Repères et Transcription de la vidéo
[00:01] Introduction : chamanisme, yoga, Platon et chevalerie. Quatre regards sur un parcours d’initiation.
[01:20] Les quatre portes de la hutte reliées à d’autres traditions. Pierre-Yves Albrecht et sa vision chevaleresque.
[01:57] Première porte : le corps. Annamaya Kosha, le carrosse de Platon, le paysan.
[03:52] Deuxième porte : les émotions et l’énergie. Pranamaya Kosha, les chevaux du carrosse, le guerrier.
[05:41] Troisième porte : le mental. Manomaya Kosha, le cocher, le prêtre ou le mage.
[07:43] Quatrième porte : la conscience. Vijnanamaya Kosha, le roi ou la reine, le maître intérieur.
[09:29] Au-delà des quatre portes : Anandamaya Kosha, le corps de félicité, la sortie de la hutte et la renaissance.
Questions Fréquentes
Quels sont les cinq koshas du yoga ?
Les cinq koshas sont les enveloppes ou fourreaux de l’être selon la philosophie du yoga : Annamaya Kosha (le corps physique), Pranamaya Kosha (le corps énergétique), Manomaya Kosha (le corps mental), Vijnanamaya Kosha (le corps de conscience) et Anandamaya Kosha (le corps de félicité).

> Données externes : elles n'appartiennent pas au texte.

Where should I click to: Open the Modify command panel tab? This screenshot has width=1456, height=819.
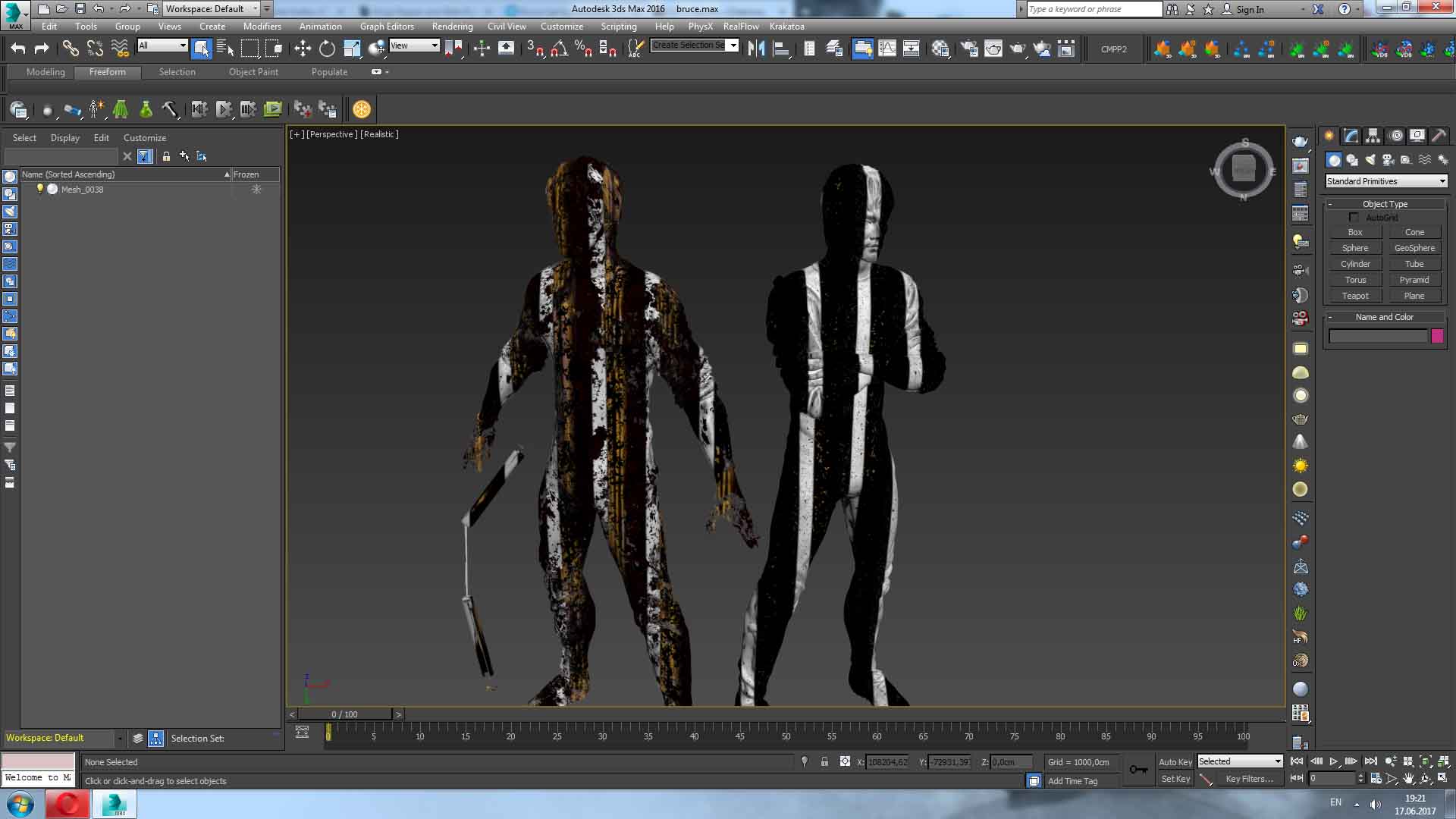pos(1351,136)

Ils décrivent les différentes couches de l’existence, de la plus grossière à la plus subtile.
Quel est le lien entre la hutte de sudation et le mythe du carrosse de Platon ?
La hutte de sudation traverse quatre portes qui correspondent aux éléments du mythe du carrosse dans le Phèdre de Platon : le corps est le carrosse, les émotions sont les chevaux, le mental est le cocher et la conscience est le roi ou la reine à l’intérieur. Chaque tradition exprime les mêmes étapes d’un chemin initiatique avec des mots et des images différents.
Qu’est-ce que la vision chevaleresque de Pierre-Yves Albrecht ?
Pierre-Yves Albrecht, philosophe et neurologue, a développé une vision de la chevalerie comme chemin d’initiation pour des jeunes en difficulté. Il distingue quatre étapes : le paysan (le corps et la vie incarnée), le guerrier (la maîtrise des émotions et de l’énergie), le mage ou prêtre (le mental et l’étude des textes) et le roi ou la reine (le maître intérieur, le Soi). Ces étapes correspondent aux quatre portes de la hutte de sudation.